As the national mission trips take place, more Send Relief Ministry Centers will come online in cities and regions across North America in 2021 to go along with those already in places like New Orleans, Appalachia, South Dakota and Los Angeles.
While not all of these centers will have a physical building or complex, they will be staffed by NAMB missionaries who will aim to help churches, both in that local region and from around the U.S. and Canada, to conduct compassion ministry with an intentional focus toward sharing the Gospel.
“Compassion ministry, in and of itself, is not evangelism,” said Bryant Wright, president of Send Relief. “But meeting someone’s physical need often builds a great bridge to discussing their spiritual need. Many won’t even give the Gospel a hearing until they realize that we care about their physical wellbeing.”

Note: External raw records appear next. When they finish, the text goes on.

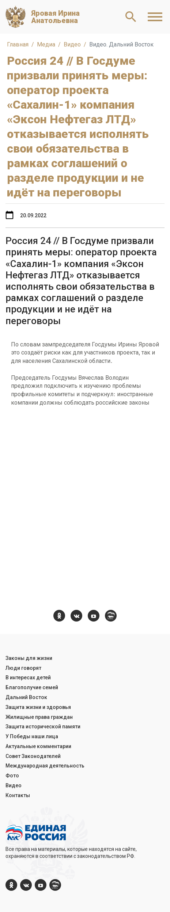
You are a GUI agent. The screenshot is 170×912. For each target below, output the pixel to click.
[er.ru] (111, 616)
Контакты (17, 795)
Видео (13, 785)
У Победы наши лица (31, 736)
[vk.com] (76, 616)
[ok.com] (59, 616)
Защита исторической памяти (42, 726)
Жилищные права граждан (39, 717)
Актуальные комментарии (38, 746)
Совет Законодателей (33, 756)
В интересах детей (28, 677)
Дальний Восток (26, 697)
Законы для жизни (28, 658)
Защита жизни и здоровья (38, 707)
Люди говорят (23, 668)
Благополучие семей (31, 687)
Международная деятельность (44, 766)
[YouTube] (93, 616)
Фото (12, 775)
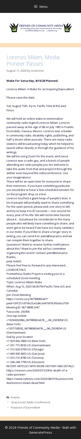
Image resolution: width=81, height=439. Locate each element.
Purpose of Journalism (25, 407)
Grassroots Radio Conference (30, 402)
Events (15, 397)
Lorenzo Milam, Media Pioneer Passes (33, 60)
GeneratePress (40, 432)
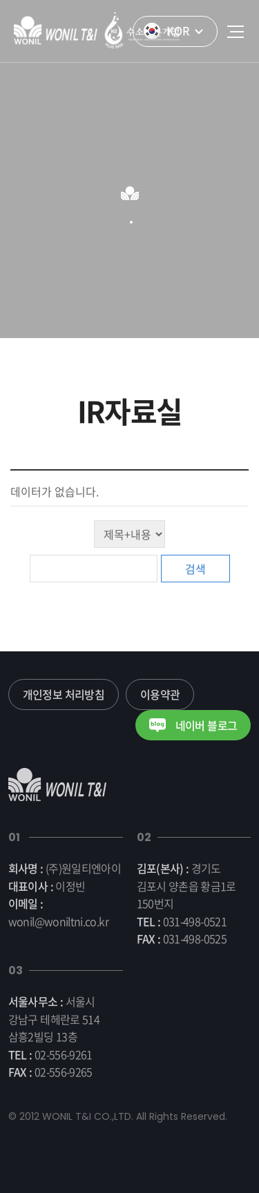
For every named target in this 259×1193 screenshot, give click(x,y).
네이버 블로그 (193, 725)
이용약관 (160, 694)
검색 (195, 568)
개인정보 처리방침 (63, 694)
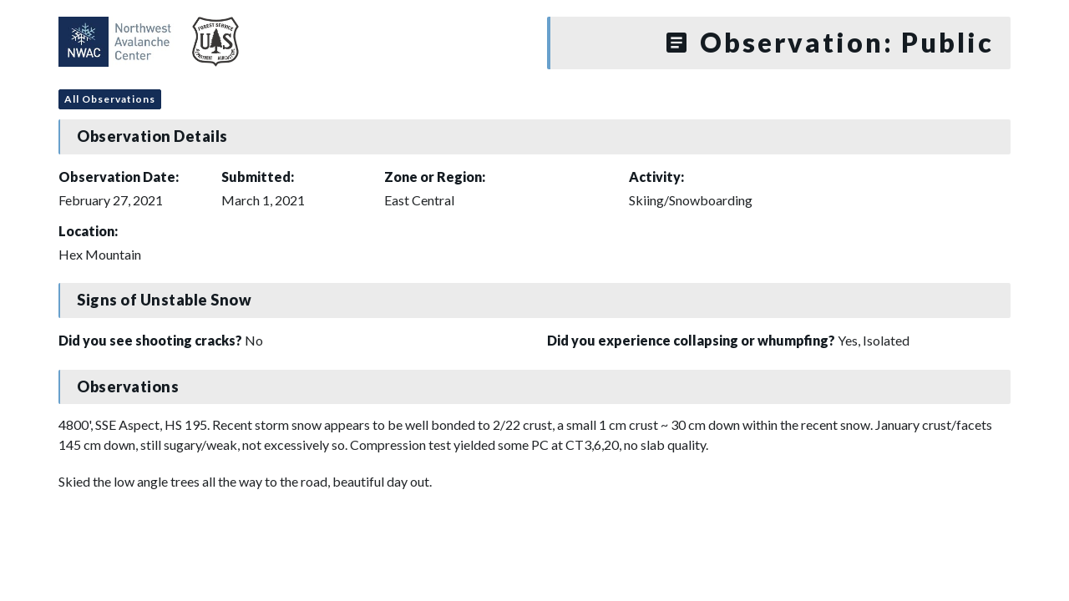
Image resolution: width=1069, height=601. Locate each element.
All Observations (109, 99)
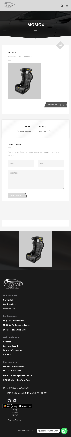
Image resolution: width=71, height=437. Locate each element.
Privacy (15, 415)
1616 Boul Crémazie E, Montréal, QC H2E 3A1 (27, 393)
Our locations (9, 304)
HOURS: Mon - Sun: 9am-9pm (16, 380)
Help (15, 409)
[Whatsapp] (64, 431)
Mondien (13, 56)
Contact (7, 341)
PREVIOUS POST (24, 131)
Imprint (15, 412)
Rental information (12, 350)
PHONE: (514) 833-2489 (13, 366)
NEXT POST (45, 131)
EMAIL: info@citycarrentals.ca (17, 375)
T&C (15, 417)
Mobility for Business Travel (16, 325)
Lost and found (10, 346)
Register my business (13, 320)
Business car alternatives (15, 329)
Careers (7, 354)
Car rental (8, 300)
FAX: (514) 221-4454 (12, 370)
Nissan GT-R (9, 308)
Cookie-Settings (15, 420)
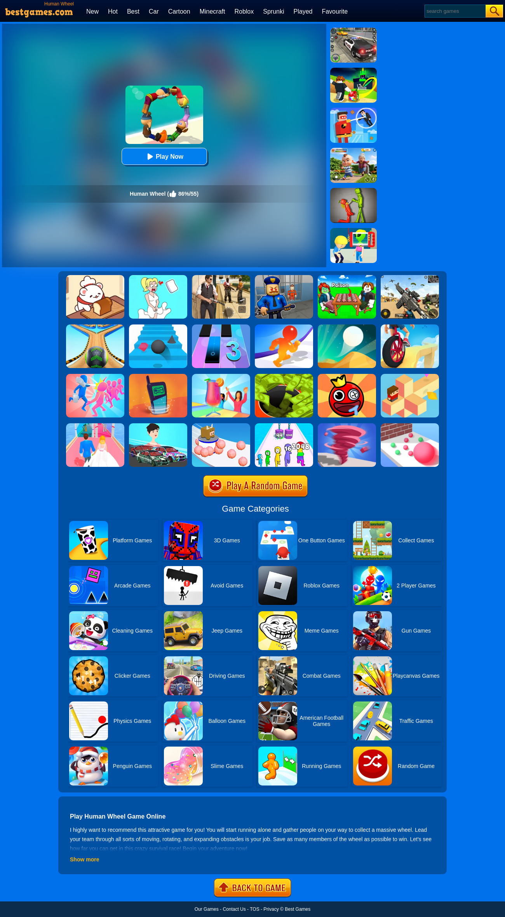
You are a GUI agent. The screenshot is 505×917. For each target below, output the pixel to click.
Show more (84, 859)
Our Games (207, 909)
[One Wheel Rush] (410, 327)
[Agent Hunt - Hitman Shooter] (221, 278)
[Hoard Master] (284, 376)
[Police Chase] (353, 30)
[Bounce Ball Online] (347, 376)
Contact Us (234, 909)
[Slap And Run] (95, 376)
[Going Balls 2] (95, 327)
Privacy (271, 909)
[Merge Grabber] (284, 426)
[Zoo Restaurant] (95, 278)
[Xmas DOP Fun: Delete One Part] (158, 278)
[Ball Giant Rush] (410, 426)
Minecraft (212, 11)
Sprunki (273, 11)
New (92, 11)
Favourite (335, 11)
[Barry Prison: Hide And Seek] (284, 278)
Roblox (244, 11)
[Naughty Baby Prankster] (353, 150)
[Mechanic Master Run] (158, 426)
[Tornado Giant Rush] (347, 426)
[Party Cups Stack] (221, 376)
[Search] (455, 11)
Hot (113, 11)
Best (133, 11)
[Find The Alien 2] (353, 230)
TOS (254, 909)
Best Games (297, 909)
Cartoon (179, 11)
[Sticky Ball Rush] (221, 426)
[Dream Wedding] (95, 426)
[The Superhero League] (353, 110)
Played (303, 11)
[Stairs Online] (158, 327)
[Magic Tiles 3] (221, 327)
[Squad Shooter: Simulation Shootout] (410, 278)
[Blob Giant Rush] (284, 327)
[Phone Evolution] (158, 376)
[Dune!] (347, 327)
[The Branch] (410, 376)
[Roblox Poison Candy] (347, 278)
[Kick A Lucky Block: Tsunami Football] (353, 70)
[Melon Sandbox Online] (353, 190)
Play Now (164, 156)
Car (154, 11)
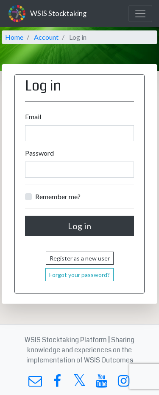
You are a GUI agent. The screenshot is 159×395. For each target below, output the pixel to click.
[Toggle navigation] (140, 13)
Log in (79, 226)
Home (14, 37)
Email (33, 116)
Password (39, 153)
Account (46, 37)
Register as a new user (80, 258)
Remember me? (58, 196)
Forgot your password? (79, 274)
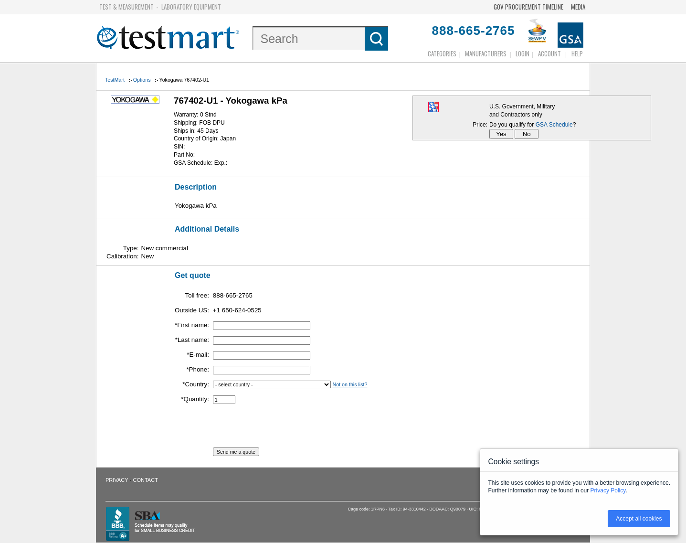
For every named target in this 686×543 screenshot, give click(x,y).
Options (142, 80)
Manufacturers (486, 53)
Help (577, 53)
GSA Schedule (554, 124)
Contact (145, 480)
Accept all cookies (639, 518)
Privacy (117, 480)
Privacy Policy (608, 490)
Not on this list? (350, 384)
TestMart (115, 80)
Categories (442, 53)
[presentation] (285, 428)
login (522, 53)
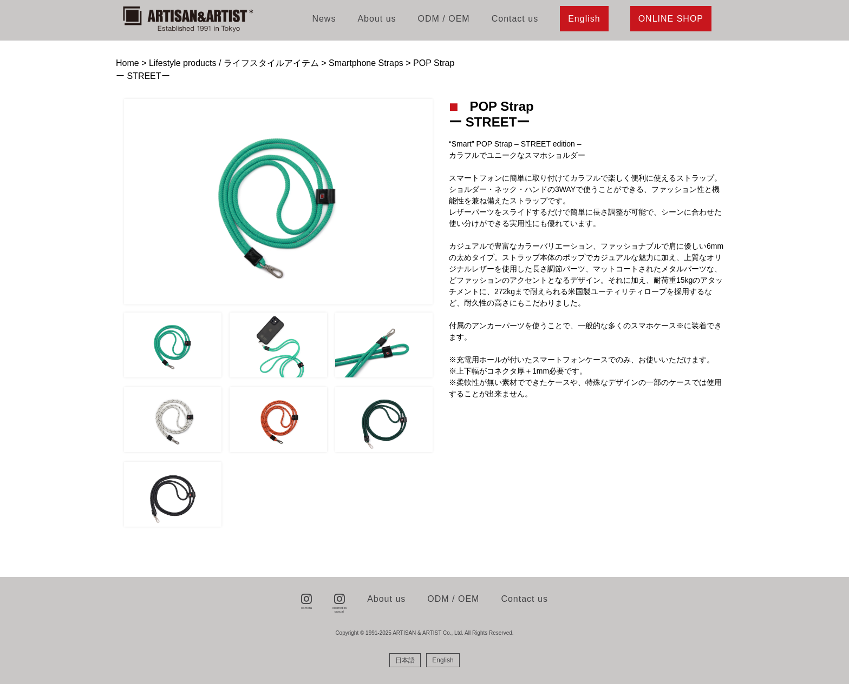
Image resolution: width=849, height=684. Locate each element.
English (584, 18)
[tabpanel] (278, 201)
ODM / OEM (444, 18)
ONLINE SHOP (670, 18)
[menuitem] (405, 660)
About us (376, 18)
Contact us (515, 18)
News (324, 18)
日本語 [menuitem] (405, 660)
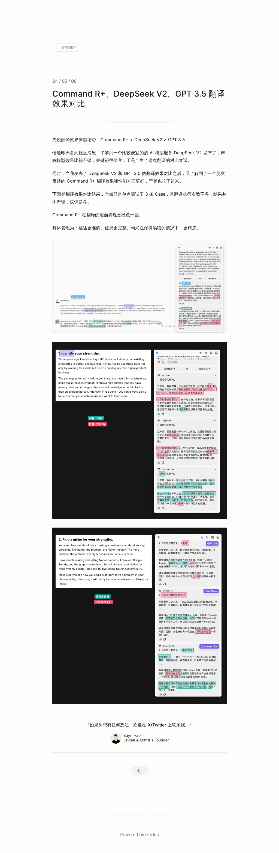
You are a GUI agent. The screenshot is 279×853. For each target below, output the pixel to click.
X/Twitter (157, 725)
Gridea (152, 834)
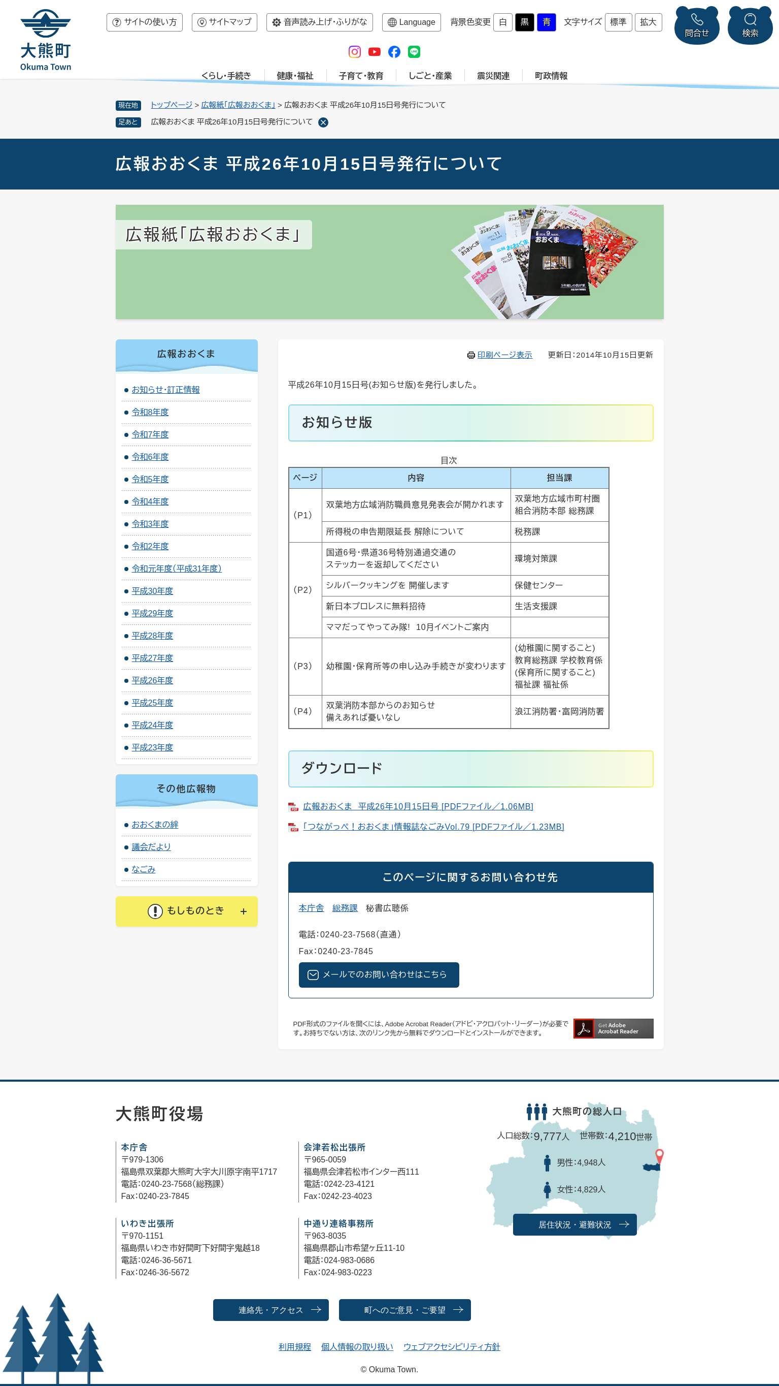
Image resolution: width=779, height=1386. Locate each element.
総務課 (345, 908)
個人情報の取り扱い (357, 1347)
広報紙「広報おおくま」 (238, 105)
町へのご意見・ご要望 (405, 1310)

Following the various travel restrictions wrought by the COVID-19 pandemic, one aspect of the Send Relief mission trips is to refocus churches on the Great Commission.
“COVID put such a dent on churches taking mission trips,” Wright said. “We are hoping to see many churches step up to the plate in 2021 as the virus begins to lift. We need to be sure to rekindle our sense of going, serving and sharing the Gospel with those in need.”
Send Relief hopes to schedule its first national mission events for Fall 2021.